Profiling is useful in giving some indication of which subroutines and functions are using most of the time, and hence are worth making more efficient. All the profiling tools discussed here work well for serial codes.
Adding a -pg flag on compilation and linking of codes, causes a file called gmon.out to produced at run time. If the executable is involked by
./foo
then
gprof ./foo |& tee fooprof
will put profile information in the file fooprof. Profiling gives information on how long the executable spent in each subroutine or function.

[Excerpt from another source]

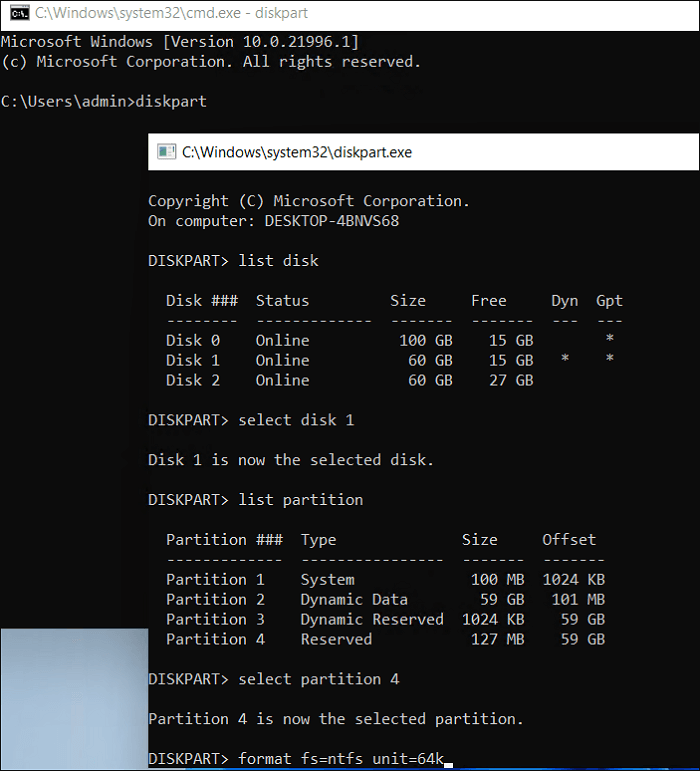Viewport: 700px width, 771px height.
Task: Click the Partition 1 System row
Action: pyautogui.click(x=385, y=579)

It's based on sampling with a relatively course grained timer.
For pgcc and pgf90 compiled codes, compiling with the -Mprof=lines or -Mprof=funcs flag produces at runtime a file called pgprof.out, which can be examined by
pgprof pgprof.out
The intel compilers also have a profiling mechanism (see the man page for ifort or icc).

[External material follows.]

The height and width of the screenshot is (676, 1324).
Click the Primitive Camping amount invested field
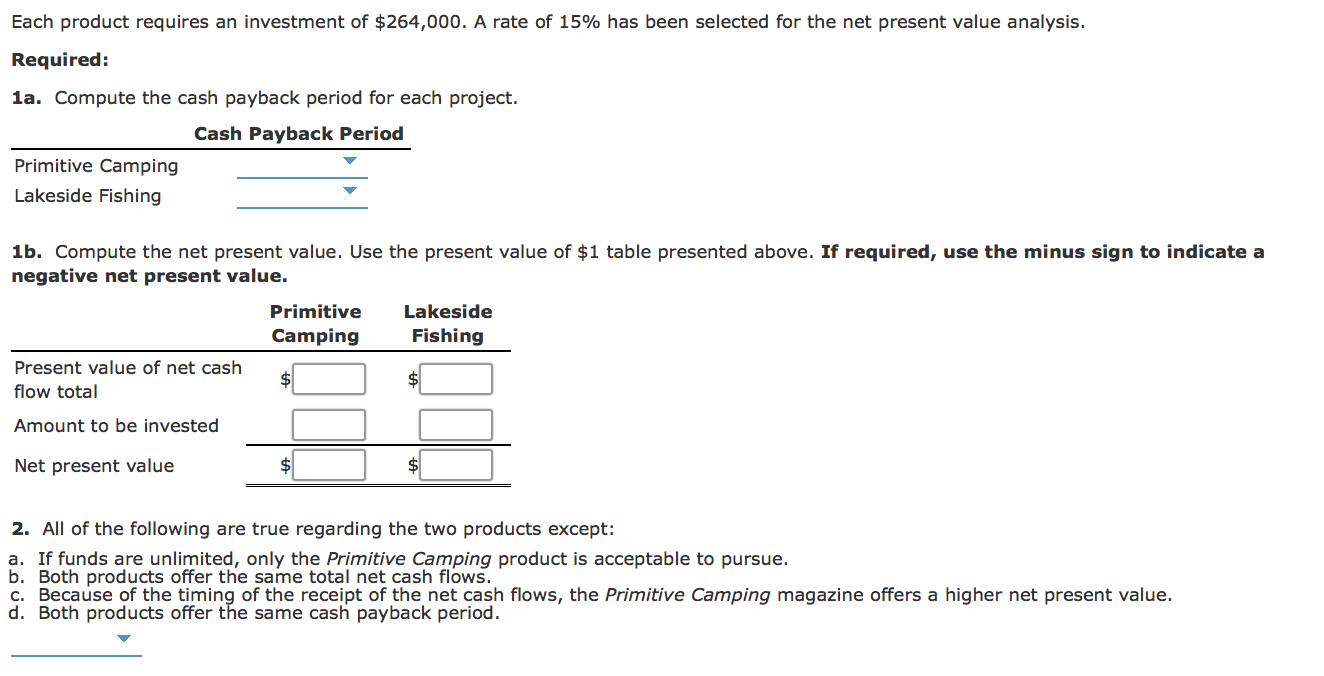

Some of the above profilers probably have been extended to work well in the multi-core case, but if so, I haven't yet figured out how to use them there. Having figured out what parts of a code can use some parallelization, I typically insert a wall clock timer to see how much speedup I can get.
Of course, the easiest way to time codes is by using
time ./foo
In the csh or tcsh Unix shells, the "time" mechanism has some interesting options (try "man time"). "time" does not give details as to how a code is spending time.
The timers in timw3.c are fine grained wall clock timers, useful in getting a closer look at code segments and more accurate assessments of how long in spent in functions and subroutines. They are based on the timeofday() Posix function, so should be useable on most machines. The C and Fortran codes below give examples of how these timers can be used. For correct usage, be sure to look at the variable declarations in the codes.
Wall clock timers are convenient in measuring parallel speedup, but note that the microsecond precision is a bit spurious. Results over small time intervals vary depending on which background processes have grabbed the processor.
Some traditional timers in Fortran give cputime. These often appear to be based on the clock() function in the Posix standard. For multi-core machines these can be confusing as they sum the time spent by all cores. Also resolution is fairly low, typically in hundredths of a second on Linux boxes and milliseconds in Windows.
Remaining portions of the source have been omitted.